In the records below, find the line with "The height and width of the screenshot is (344, 1568)." and the line with "Task: Click the Vehicle Title input field"; return exactly those lines and every line between them.

**RECORD EXCERPTS:**
"""
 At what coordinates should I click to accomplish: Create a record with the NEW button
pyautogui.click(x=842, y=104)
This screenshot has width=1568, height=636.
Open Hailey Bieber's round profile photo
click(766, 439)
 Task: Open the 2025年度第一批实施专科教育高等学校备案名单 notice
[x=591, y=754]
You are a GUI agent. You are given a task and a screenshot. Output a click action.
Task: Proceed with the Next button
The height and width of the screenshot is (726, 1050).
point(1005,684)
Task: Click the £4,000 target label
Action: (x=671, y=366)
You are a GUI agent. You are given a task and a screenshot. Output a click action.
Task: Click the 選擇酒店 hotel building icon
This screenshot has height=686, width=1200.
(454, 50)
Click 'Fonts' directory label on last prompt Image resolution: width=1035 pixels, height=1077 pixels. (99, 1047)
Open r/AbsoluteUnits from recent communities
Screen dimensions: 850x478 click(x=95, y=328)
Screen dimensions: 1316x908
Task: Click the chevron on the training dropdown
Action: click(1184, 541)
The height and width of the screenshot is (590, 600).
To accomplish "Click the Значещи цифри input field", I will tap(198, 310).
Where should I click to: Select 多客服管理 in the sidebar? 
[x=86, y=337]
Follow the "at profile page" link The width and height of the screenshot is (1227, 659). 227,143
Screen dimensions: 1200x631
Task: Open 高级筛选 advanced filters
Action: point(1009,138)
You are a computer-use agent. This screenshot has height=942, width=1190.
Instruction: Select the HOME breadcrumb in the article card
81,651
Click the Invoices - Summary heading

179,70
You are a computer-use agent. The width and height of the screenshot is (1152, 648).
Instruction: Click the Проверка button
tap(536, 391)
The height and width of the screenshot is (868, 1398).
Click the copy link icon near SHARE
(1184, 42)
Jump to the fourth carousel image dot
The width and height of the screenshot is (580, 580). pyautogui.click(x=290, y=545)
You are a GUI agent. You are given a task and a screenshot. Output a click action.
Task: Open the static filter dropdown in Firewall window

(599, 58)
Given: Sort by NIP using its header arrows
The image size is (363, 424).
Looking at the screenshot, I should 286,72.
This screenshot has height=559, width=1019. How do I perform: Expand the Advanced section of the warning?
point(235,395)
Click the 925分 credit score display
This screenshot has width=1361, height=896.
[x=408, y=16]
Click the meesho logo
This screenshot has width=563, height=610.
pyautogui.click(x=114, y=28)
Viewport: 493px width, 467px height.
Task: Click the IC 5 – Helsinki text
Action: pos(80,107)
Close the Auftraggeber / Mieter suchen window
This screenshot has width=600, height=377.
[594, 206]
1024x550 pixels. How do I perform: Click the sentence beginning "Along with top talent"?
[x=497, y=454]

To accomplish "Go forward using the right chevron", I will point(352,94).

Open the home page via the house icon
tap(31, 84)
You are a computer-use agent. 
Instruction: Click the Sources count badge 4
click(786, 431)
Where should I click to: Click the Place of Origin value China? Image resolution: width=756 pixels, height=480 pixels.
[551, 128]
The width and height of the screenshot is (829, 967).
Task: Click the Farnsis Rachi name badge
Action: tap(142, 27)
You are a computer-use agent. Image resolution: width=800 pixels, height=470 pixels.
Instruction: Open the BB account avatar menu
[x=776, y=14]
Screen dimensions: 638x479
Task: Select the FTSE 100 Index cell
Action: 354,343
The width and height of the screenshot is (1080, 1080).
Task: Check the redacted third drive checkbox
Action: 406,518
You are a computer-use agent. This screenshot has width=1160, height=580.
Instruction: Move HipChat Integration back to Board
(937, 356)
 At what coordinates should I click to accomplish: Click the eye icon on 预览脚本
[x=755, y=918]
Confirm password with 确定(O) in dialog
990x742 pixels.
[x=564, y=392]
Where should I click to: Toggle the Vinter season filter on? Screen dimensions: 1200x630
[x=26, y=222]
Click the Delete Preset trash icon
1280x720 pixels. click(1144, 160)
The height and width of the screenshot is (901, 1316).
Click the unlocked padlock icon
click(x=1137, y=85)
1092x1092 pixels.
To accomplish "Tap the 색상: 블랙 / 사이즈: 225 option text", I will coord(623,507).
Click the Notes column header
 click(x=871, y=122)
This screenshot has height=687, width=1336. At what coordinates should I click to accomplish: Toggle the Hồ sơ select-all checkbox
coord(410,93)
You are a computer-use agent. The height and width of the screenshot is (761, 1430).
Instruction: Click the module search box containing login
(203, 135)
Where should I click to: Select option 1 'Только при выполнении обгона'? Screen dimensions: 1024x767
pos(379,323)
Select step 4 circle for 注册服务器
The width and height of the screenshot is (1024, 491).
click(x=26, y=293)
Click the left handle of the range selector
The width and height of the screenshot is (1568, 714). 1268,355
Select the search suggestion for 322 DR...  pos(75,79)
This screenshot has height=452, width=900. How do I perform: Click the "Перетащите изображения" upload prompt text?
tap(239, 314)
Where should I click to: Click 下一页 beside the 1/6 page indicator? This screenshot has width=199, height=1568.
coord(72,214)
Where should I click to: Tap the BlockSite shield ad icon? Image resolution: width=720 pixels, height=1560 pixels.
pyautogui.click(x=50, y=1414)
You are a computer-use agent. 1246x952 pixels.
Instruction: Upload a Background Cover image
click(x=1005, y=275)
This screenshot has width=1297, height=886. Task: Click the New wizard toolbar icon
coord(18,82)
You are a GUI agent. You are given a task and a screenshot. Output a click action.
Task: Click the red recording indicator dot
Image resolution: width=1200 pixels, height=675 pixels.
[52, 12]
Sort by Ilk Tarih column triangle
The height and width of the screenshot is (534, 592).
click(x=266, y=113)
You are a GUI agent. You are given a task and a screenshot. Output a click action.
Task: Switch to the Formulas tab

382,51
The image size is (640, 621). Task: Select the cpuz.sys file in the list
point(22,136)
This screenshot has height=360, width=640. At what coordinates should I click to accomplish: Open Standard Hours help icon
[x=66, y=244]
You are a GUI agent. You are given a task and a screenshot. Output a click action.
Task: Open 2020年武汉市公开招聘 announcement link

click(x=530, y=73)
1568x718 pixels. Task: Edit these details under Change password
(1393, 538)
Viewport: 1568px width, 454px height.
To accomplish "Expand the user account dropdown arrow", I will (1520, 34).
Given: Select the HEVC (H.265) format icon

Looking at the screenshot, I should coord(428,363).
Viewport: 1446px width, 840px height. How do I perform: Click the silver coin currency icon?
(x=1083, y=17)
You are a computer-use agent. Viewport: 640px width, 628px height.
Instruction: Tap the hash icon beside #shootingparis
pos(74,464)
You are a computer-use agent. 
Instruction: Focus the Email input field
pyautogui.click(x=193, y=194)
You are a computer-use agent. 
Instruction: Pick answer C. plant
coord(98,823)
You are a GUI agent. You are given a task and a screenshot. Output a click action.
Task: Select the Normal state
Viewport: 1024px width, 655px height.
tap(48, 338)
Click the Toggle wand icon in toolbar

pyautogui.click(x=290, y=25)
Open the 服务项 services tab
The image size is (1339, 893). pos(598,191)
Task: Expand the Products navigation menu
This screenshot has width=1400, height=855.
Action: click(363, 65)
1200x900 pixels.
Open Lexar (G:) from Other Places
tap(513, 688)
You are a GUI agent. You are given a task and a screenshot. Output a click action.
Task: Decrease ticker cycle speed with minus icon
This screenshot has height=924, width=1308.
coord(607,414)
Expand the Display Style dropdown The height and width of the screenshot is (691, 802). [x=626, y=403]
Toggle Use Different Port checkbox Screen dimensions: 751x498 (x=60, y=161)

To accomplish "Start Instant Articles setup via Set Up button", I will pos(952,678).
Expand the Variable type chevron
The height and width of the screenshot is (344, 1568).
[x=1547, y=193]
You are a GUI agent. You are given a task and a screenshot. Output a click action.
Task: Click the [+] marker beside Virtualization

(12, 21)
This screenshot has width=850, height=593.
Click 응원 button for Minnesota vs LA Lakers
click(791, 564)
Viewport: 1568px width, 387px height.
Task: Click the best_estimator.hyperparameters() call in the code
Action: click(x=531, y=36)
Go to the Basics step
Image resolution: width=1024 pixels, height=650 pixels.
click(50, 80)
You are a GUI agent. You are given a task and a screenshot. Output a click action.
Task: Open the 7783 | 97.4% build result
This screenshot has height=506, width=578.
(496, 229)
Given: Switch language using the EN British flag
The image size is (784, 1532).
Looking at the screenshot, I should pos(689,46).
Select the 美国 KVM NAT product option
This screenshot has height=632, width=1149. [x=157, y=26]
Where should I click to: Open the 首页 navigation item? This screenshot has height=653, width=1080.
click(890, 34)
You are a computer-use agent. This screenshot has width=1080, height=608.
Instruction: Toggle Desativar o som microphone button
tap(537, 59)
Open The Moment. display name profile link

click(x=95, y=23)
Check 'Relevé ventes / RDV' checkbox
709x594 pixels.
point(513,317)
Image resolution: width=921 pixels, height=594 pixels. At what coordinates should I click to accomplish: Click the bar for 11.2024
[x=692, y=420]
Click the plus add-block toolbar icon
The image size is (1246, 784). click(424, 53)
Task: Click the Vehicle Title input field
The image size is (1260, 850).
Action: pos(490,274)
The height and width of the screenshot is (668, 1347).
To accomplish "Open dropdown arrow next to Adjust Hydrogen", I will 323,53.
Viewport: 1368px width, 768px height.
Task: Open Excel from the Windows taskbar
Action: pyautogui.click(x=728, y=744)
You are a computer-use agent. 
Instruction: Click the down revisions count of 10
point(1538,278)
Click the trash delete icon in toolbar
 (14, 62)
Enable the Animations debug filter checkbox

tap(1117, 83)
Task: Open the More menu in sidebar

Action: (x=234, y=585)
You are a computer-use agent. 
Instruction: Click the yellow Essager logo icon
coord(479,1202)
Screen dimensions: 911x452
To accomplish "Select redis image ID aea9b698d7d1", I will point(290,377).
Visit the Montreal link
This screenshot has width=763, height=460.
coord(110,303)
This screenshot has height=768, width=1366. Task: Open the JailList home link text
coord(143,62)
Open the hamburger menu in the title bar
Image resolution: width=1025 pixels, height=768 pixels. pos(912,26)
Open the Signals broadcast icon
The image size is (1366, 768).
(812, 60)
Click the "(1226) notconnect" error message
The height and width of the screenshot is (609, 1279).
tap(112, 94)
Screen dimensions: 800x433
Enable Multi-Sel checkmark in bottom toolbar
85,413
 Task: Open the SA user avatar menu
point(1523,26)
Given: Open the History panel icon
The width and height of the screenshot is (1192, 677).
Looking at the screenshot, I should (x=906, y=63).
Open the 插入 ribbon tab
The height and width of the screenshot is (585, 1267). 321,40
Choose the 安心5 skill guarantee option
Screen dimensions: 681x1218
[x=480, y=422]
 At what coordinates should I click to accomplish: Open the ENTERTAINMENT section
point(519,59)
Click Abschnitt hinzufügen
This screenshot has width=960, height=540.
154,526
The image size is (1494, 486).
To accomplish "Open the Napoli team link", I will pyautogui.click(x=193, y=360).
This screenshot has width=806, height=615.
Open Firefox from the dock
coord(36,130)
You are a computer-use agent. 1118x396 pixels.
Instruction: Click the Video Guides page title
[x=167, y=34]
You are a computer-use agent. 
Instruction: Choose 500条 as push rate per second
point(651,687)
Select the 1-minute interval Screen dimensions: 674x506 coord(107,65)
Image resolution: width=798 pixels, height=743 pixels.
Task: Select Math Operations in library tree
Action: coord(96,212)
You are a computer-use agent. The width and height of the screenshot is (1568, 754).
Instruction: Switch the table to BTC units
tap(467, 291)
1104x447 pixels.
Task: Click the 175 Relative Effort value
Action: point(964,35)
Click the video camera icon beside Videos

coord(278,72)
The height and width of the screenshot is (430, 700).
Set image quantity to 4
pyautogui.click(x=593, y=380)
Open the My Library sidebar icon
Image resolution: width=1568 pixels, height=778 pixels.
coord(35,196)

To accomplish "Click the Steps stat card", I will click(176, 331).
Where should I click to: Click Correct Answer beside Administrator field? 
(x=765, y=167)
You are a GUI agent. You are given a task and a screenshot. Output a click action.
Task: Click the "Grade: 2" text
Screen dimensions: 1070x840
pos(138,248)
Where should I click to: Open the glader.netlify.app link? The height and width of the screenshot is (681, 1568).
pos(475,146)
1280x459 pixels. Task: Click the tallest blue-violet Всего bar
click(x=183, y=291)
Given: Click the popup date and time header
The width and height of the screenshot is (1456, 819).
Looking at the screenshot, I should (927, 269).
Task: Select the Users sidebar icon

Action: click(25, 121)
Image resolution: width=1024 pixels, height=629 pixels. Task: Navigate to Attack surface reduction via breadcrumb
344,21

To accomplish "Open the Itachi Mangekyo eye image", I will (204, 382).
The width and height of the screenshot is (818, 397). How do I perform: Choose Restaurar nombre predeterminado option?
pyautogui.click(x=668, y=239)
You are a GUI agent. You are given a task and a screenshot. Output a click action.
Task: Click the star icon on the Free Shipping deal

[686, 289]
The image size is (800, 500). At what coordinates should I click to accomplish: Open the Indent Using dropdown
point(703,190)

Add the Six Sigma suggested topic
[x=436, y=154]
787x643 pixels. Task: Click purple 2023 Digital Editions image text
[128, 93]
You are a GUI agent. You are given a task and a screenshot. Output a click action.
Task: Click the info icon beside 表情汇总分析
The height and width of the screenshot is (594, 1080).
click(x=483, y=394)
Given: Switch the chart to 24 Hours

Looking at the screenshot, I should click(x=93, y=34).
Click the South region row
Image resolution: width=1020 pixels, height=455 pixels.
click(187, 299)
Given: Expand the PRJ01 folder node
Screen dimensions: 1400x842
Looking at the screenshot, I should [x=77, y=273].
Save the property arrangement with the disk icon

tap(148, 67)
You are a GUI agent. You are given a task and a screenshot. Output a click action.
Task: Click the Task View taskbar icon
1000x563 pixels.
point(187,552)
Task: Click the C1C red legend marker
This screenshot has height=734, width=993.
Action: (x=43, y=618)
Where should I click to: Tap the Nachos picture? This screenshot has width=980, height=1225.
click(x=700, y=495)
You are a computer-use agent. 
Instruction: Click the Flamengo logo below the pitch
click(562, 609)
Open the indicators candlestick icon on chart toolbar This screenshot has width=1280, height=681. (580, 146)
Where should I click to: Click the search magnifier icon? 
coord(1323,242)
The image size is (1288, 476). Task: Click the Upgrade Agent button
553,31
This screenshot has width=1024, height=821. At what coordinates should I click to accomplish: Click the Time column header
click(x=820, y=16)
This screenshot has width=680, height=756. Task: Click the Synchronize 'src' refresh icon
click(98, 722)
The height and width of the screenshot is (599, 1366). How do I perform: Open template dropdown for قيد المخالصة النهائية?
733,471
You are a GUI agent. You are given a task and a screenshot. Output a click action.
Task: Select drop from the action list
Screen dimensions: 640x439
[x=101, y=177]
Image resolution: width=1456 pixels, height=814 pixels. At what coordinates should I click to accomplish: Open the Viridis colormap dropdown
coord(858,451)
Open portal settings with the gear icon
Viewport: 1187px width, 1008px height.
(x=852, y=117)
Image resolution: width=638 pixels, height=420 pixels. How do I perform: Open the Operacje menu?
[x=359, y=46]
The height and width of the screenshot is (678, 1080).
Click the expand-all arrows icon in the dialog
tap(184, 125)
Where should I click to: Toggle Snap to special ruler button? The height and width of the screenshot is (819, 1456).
"""
**RESPONSE AREA:**
The height and width of the screenshot is (344, 1568).
[x=1547, y=193]
You are a GUI agent. You are given a task and a screenshot. Output a click action.
Task: Click the [+] marker beside Virtualization

(12, 21)
This screenshot has width=850, height=593.
Click 응원 button for Minnesota vs LA Lakers
click(791, 564)
Viewport: 1568px width, 387px height.
Task: Click the best_estimator.hyperparameters() call in the code
Action: click(x=531, y=36)
Go to the Basics step
Image resolution: width=1024 pixels, height=650 pixels.
click(50, 80)
You are a GUI agent. You are given a task and a screenshot. Output a click action.
Task: Open the 7783 | 97.4% build result
This screenshot has height=506, width=578.
(496, 229)
Given: Switch language using the EN British flag
The image size is (784, 1532).
Looking at the screenshot, I should pos(689,46).
Select the 美国 KVM NAT product option
This screenshot has height=632, width=1149. [x=157, y=26]
Where should I click to: Open the 首页 navigation item? This screenshot has height=653, width=1080.
click(890, 34)
You are a computer-use agent. This screenshot has width=1080, height=608.
Instruction: Toggle Desativar o som microphone button
tap(537, 59)
Open The Moment. display name profile link

click(x=95, y=23)
Check 'Relevé ventes / RDV' checkbox
709x594 pixels.
point(513,317)
Image resolution: width=921 pixels, height=594 pixels. At what coordinates should I click to accomplish: Click the bar for 11.2024
[x=692, y=420]
Click the plus add-block toolbar icon
The image size is (1246, 784). click(424, 53)
Task: Click the Vehicle Title input field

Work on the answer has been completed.